The author speculates that significant effort and re-framing can ‘force-fit’ alternate concepts into this ‘hole’, e.g. the theory of Natural Selection as a world-view foundation. But apart from major potential downsides28, this is a very poor fit. No reasonable framing can imbue this theory with existential hopes and fears, cogent emotive cocktails and of course deeply felt identity, which are all standard features of cultures that for most of our history were figure-headed by god / gods / spirits. However, secular cultures are in essence religions with different details, working via the same mechanisms and exhibiting the same range of behaviors, including emotive convictions that bypass reason. Hence during child development climate catastrophism, with its anthropomorphized climate apocalypse29, carbon sin and tenuous hope of salvation based upon articles of faith such as renewables30, will slip very easily into such a ‘hole’ when children are exposed to this culture. And whatever the affinity / indoctrination mix, climate catastrophe claims carrying this major emotive pay-load are part of school and home life in many societies now. Via repetitive teacher30a / parent / peer / media promotion, indoctrination (not typically the aggressive sort) will occur. And the claims evolve, e.g. to XR’s: ‘Such claims are having the desired effect of terrifying children into supporting the aims of Extinction Rebellion: Thunberg is one of those children.’ [free].

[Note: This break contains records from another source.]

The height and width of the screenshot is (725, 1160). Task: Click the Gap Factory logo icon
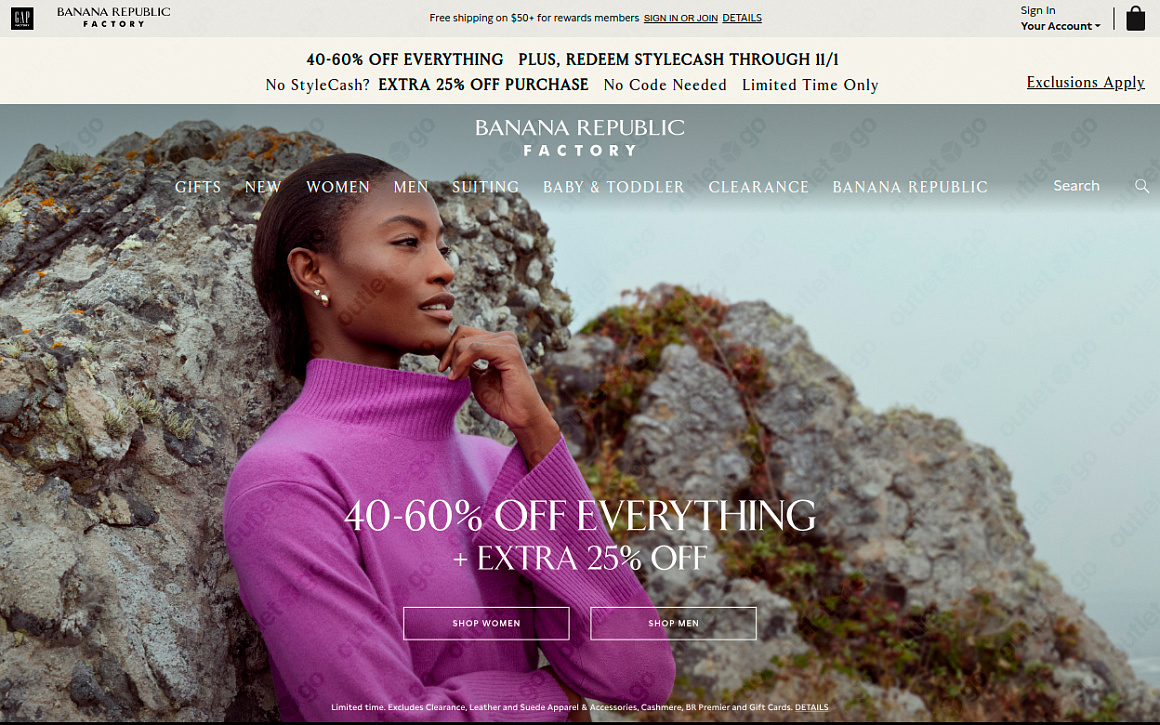pos(22,18)
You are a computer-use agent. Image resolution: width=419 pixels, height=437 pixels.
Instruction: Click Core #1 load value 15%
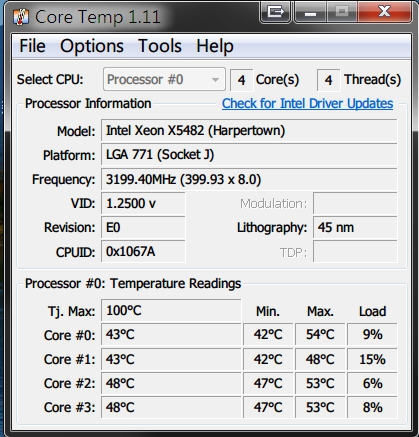pos(372,359)
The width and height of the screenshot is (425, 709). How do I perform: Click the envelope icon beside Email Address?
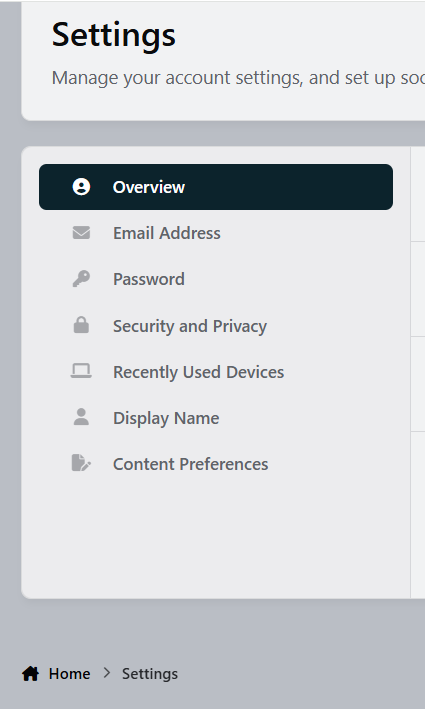[81, 233]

Given enough years / exposure, the above morphs climate catastrophism from ‘learned in adulthood’, so overlaying / modifying existing beliefs, to a ‘received’ culture, absorbed, indeed just like religion, during childhood. This creates much more ingrained belief, and far less opportunity for reason to prevail against bias. Not to mention much more associated (and morally legitimized) fear, and simultaneous hope plus a wide range of other emotions. A problematic byproduct is moral approval of children acting in normally intolerable ways, e.g. public chants30b grossly denigrating a leader, or anyone who is perceived (rightly or wrongly) to be blocking the cultural ‘solution’ for catastrophe. This genie won’t go easily back into the bottle.